# Harman Accentra Insert Outside Air Kit Install w/ pics



## LIpelletpig (Sep 14, 2009)

With careful thought and input from members of the forum, I've finished the OAK for my accentra.  Overall it was not that hard to do.  I was against going through the back wall of the chimney and cement.  So I went up the chimney and put (2) fresh air vents along with raising the exhaust pipe.  PVC pipe is 2" with (2) holes drilled in top SS plate.  I used the Harman OEM outside air kit and added the 3" pipe which I picked up from HD.  The PVC piping and the paint I actually had so no cost for the outside addition.  Overall it set me back $110.  It took about 3 hours overall from start to finish.  Not sure if the pics are going to look good but I did attach a few for members of the forum who are contiplating the OAK.


----------



## LIpelletpig (Nov 11, 2010)

For the new owners of Harman Accentra Inserts....


----------



## Cincinnati Kid (Nov 11, 2010)

Interesting!  I went to my local dealer to discuss purchasing an Accentra Insert.  When I asked them about an OAK, they replied you don't need one when the insert is being installed in a fireplace.

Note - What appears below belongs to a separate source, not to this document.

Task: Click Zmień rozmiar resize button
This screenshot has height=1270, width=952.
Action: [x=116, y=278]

I was not going to argue with them but then I thought why does Harman recommend an OAK for their inserts as most are installed in a fireplace.


----------



## tjnamtiw (Nov 11, 2010)

Very good info for any brand insert!  Using the two parallel OAK pipes cuts the resistance to 1/4 of it's actual length, so that brings the 'allowable' length within reach of the actual length.  Of course, people are going to post on here that using PVC pipe is a no-no and violates code.  Personally, I can't see why the manufacturers state that it must be metal since it is just drawing outside air....


----------



## Turbo-Quad (Nov 11, 2010)

Let me first say, that I know absolutley nothing about AOK, but why would you want to draw air in so close to the exhaust?


----------



## Don2222 (Nov 11, 2010)

Hello

Drawing air in close to the exhaust helps pre heat the fresh air! Our SL550 Heat & Glo fireplace has a double wall flue and the fresh air comes in thru the outer wall!!

Stoves, like boilers, like car engines like warm air for better combustion.

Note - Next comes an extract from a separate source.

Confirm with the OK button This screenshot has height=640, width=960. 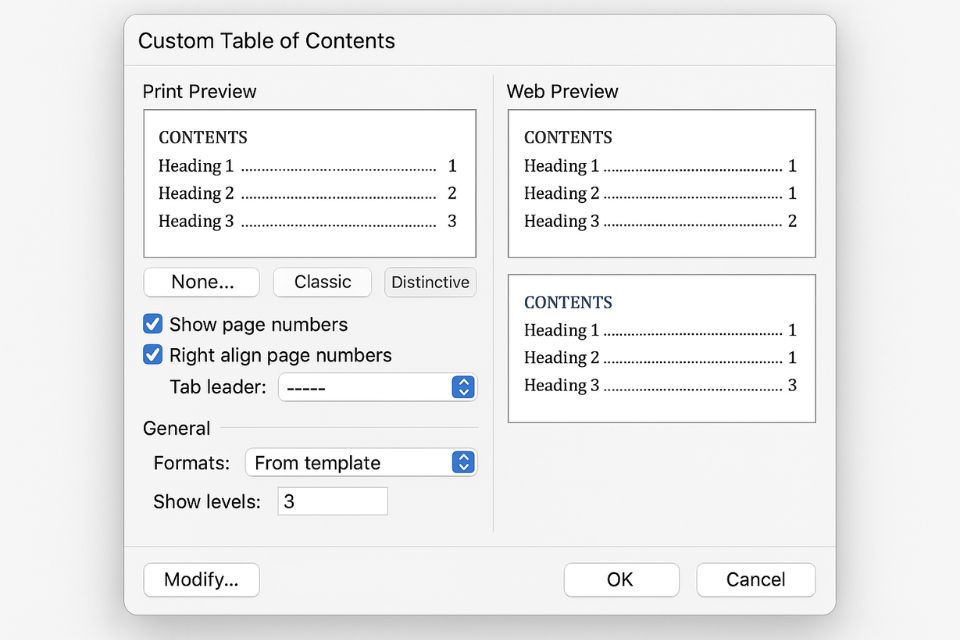[x=621, y=579]
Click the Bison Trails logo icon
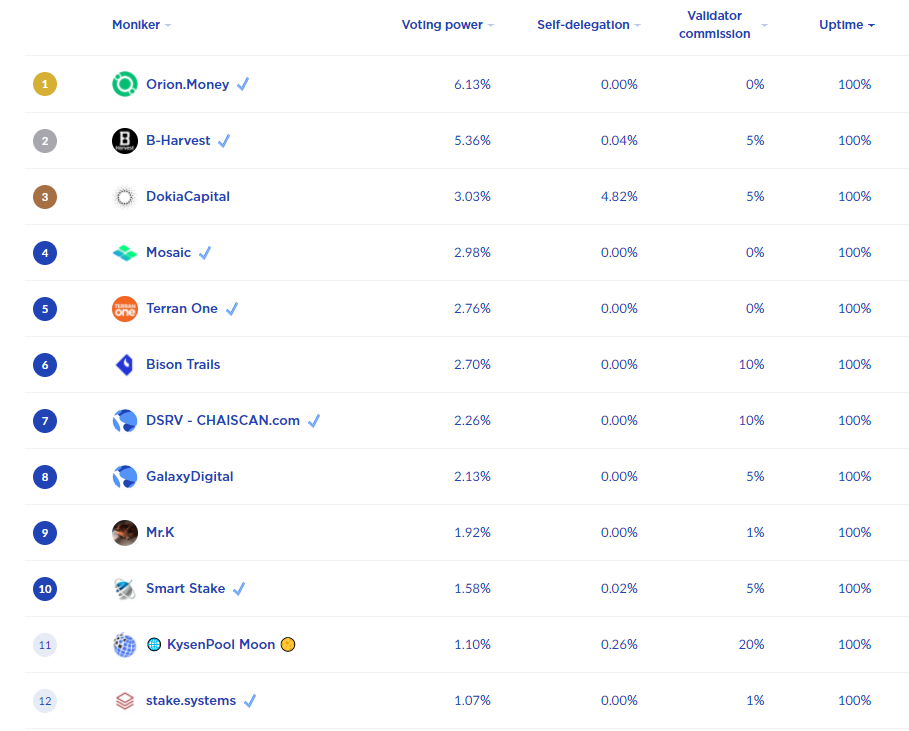This screenshot has height=731, width=909. pyautogui.click(x=124, y=365)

I found cold damp fresh air in my pellet stove on the lowest heat setting causes CAKED ash in the burn pot because of incomplete combustion!

So long warm OAKs work the best on low heat settings in the shoulder seasons!


----------



## Trickyrick (Nov 11, 2010)

LIpelletpig said:
			
		

> For the new owners of Harman Accentra Inserts....



Wow,  Looks like you did everything correctly.  You ran your (looks like 4") exhaust all the way up to the cap and you used the flue around your exhaust flex pipe as your air intake....  As long as you do not have mixing in the flue then I can not think of any reason why that should not work.  

Sorry it didn't work for you....


----------



## Trickyrick (Nov 11, 2010)

Don2222 said:
			
		

> Hello
> 
> Drawing air in close to the exhaust helps pre heat the fresh air! Our SL550 Heat & Glo fireplace has a double wall flue and the fresh air comes in thru the outer wall!!
> 
> ...



I think the issue is DAMP air used in combustion.  Not sure about boilers but Engines of every sort give better performance with COLD air.  Now for open Fire Obviously warm air is more efficient but it is less energy to heat cold air directly in an open fire than it is to use warm air for combustion then utilize a heat exchanger to warm the new cold air.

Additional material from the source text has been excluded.